Text of statute as originally enacted

= Judgment of Death Act 1823 =

Act of the Parliament of the United Kingdom

The Judgment of Death Act 1823 (4 Geo. 4 c. 48) was an act of the Parliament of the United Kingdom (although it did not apply to Scotland). Passed at a time when there were over 200 offences in English law which carried a mandatory sentence of death, it gave judges the discretion to pass a lesser sentence for the first time. It did not apply to treason or murder. The act required judges to enter a sentence of death on the court record, but then allowed them to commute the sentence to imprisonment.

== Subsequent developments ==
The whole act was repealed for England and Wales by section 56(4) the Courts Act 1971.

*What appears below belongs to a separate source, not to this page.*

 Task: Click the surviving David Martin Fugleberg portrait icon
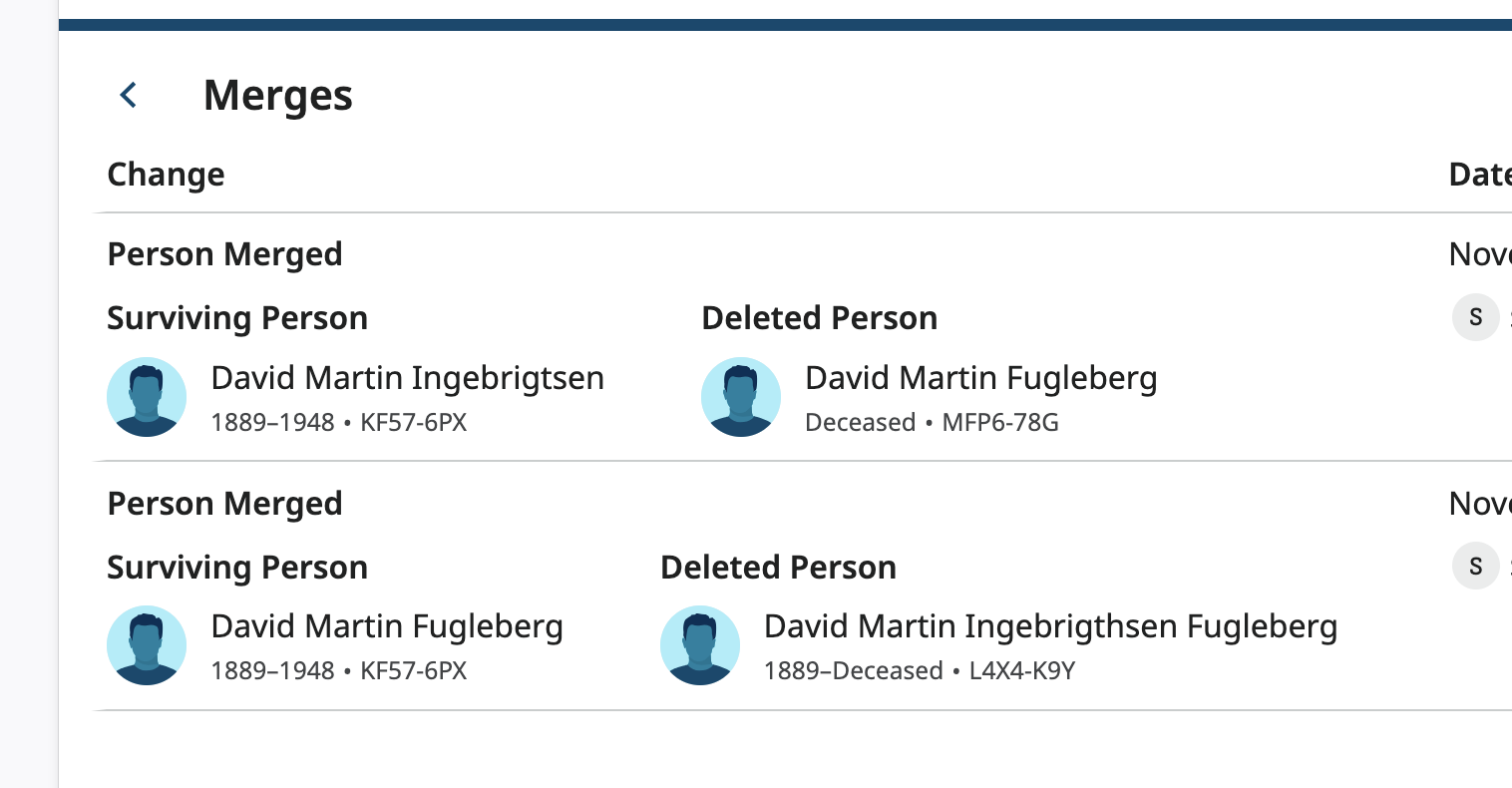point(147,645)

The whole act was repealed for the Republic of Ireland by the Statute Law Revision Act 1983.

The whole act was repealed by the Statute Law Revision (Northern Ireland) Act 1980. By that time the death penalty in the United Kingdom had essentially ended: it had been abolished for murder in Great Britain in 1965, the last death sentences issued in Northern Ireland were soon commuted to life imprisonment, and no death sentences were subsequently handed down in Great Britain for the crimes that retained it.